(Collected data)
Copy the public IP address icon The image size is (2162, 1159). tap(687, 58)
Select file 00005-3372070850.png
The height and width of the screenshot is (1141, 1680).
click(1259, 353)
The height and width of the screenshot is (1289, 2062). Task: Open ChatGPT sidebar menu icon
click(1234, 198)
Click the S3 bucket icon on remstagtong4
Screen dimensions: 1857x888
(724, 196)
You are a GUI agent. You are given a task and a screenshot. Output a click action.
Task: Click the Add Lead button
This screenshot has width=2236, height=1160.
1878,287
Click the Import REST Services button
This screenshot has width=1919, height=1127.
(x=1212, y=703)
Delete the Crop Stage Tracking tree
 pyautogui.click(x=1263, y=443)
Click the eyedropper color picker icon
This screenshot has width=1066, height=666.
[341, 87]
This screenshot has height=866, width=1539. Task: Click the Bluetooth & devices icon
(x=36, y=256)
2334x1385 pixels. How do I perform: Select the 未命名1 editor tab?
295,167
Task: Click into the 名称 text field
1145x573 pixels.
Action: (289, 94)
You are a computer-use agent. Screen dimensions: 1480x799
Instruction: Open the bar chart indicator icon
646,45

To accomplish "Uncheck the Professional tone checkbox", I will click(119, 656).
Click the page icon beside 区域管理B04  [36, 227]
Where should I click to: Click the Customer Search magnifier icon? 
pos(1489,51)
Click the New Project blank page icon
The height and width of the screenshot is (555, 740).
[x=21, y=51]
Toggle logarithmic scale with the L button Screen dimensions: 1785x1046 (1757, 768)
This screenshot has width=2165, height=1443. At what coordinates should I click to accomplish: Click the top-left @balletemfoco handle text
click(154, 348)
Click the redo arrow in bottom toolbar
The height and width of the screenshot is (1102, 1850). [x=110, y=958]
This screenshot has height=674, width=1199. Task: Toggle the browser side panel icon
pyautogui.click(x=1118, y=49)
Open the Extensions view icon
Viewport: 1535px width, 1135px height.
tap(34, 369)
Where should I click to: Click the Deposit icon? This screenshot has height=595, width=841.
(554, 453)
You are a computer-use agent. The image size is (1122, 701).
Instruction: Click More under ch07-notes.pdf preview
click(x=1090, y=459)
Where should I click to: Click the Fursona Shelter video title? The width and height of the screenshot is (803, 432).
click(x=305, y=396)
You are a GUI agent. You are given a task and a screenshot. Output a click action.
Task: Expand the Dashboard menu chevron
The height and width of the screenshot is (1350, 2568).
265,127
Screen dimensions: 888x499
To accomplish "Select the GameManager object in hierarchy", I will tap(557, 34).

Task instructions: Would you copy out all of the entries exactly?

Your solution:
Copy the public IP address icon The image size is (2162, 1159). tap(687, 58)
Select file 00005-3372070850.png
The height and width of the screenshot is (1141, 1680).
click(1259, 353)
The height and width of the screenshot is (1289, 2062). Task: Open ChatGPT sidebar menu icon
click(1234, 198)
Click the S3 bucket icon on remstagtong4
Screen dimensions: 1857x888
(724, 196)
You are a GUI agent. You are given a task and a screenshot. Output a click action.
Task: Click the Add Lead button
This screenshot has width=2236, height=1160.
1878,287
Click the Import REST Services button
This screenshot has width=1919, height=1127.
(x=1212, y=703)
Delete the Crop Stage Tracking tree
 pyautogui.click(x=1263, y=443)
Click the eyedropper color picker icon
This screenshot has width=1066, height=666.
[341, 87]
This screenshot has height=866, width=1539. Task: Click the Bluetooth & devices icon
(x=36, y=256)
2334x1385 pixels. How do I perform: Select the 未命名1 editor tab?
295,167
Task: Click into the 名称 text field
1145x573 pixels.
Action: (289, 94)
You are a computer-use agent. Screen dimensions: 1480x799
Instruction: Open the bar chart indicator icon
646,45

To accomplish "Uncheck the Professional tone checkbox", I will click(119, 656).
Click the page icon beside 区域管理B04  [36, 227]
Where should I click to: Click the Customer Search magnifier icon? 
pos(1489,51)
Click the New Project blank page icon
The height and width of the screenshot is (555, 740).
[x=21, y=51]
Toggle logarithmic scale with the L button Screen dimensions: 1785x1046 (1757, 768)
This screenshot has width=2165, height=1443. At what coordinates should I click to accomplish: Click the top-left @balletemfoco handle text
click(154, 348)
Click the redo arrow in bottom toolbar
The height and width of the screenshot is (1102, 1850). [x=110, y=958]
This screenshot has height=674, width=1199. Task: Toggle the browser side panel icon
pyautogui.click(x=1118, y=49)
Open the Extensions view icon
Viewport: 1535px width, 1135px height.
tap(34, 369)
Where should I click to: Click the Deposit icon? This screenshot has height=595, width=841.
(554, 453)
You are a computer-use agent. The image size is (1122, 701).
Instruction: Click More under ch07-notes.pdf preview
click(x=1090, y=459)
Where should I click to: Click the Fursona Shelter video title? The width and height of the screenshot is (803, 432).
click(x=305, y=396)
You are a GUI agent. You are given a task and a screenshot. Output a click action.
Task: Expand the Dashboard menu chevron
The height and width of the screenshot is (1350, 2568).
265,127
Screen dimensions: 888x499
To accomplish "Select the GameManager object in hierarchy", I will tap(557, 34).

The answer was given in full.